- Williamsford Williamsford
- Coordinates: 44°22′46″N 80°52′18″W﻿ / ﻿44.3794°N 80.8716°W
- Country: Canada
- Province: Ontario
- County: Grey
- Township municipality: Chatsworth
- Surveyed: 1858

Government
- • Type: Unincorporated
- Time zone: UTC-5 (EST)
- • Summer (DST): UTC-4 (EDT)
- Postal code: N0H 2V0

= Williamsford, Ontario =

Williamsford is a village on the North Saugeen River in Grey County, Ontario, Canada (Chatsworth Township). It has a general store, Pie Company, post office, bookstore and restaurant housed in a historic grain mill. A small dam controls the North Saugeen River. It has several churches, and a community cemetery. It is located on Highway 6 between Durham and Owen Sound.

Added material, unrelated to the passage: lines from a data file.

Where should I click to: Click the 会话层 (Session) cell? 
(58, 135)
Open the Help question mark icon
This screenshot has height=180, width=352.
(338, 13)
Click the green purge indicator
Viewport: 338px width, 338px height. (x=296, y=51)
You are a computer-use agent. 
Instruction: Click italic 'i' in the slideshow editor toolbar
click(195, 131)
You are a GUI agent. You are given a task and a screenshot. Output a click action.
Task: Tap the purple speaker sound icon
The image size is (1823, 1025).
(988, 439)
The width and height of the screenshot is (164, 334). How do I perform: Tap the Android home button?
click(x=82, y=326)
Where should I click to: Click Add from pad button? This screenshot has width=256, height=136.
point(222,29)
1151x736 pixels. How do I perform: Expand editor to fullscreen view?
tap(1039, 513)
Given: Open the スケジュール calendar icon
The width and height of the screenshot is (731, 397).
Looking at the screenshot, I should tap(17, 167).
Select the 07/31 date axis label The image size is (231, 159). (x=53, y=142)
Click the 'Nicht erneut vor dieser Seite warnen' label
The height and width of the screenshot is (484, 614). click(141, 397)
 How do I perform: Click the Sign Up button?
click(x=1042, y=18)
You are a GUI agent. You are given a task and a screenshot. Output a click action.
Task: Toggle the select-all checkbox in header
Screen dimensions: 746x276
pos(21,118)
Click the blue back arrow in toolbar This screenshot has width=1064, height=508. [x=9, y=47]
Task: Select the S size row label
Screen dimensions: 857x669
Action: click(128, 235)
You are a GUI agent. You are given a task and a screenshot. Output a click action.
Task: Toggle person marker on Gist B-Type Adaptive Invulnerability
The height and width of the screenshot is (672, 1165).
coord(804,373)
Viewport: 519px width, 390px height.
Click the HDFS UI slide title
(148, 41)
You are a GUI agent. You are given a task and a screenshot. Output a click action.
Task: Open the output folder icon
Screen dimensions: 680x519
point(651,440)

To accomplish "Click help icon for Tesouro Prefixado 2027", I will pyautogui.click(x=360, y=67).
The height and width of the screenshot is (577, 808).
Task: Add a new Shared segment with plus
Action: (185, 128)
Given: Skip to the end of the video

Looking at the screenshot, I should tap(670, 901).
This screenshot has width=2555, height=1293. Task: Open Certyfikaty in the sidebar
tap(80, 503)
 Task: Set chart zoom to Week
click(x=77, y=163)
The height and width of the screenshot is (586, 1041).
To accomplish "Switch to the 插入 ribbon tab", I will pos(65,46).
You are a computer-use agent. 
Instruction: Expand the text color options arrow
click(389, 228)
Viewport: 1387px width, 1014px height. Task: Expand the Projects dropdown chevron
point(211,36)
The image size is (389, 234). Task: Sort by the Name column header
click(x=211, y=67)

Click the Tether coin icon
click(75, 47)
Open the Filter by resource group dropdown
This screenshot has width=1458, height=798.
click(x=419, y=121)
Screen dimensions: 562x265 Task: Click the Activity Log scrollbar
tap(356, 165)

The village of Williamsford was first surveyed in 1858 comprising 400 acres in preparation for a railway which was to run from Toronto to Owen Sound. Each township was to contribute $40,000 to its construction. The post office was built in 1847 and the general store was built in the late 1800s.

== Recreation ==
At the south end of the village sits the community centre grounds. The grounds contain a playground, a baseball diamond and a newly built curling rink. The curling rink which was completed in 2010 consists of a lounge and two rinks.

The community was previously served by a hockey arena with the original attached curling rink. The arena was planned in 1954 and opened officially in 1956 and was torn down in 2008.

==Transportation==

Ontario Highway 6 passes through the Williamsford.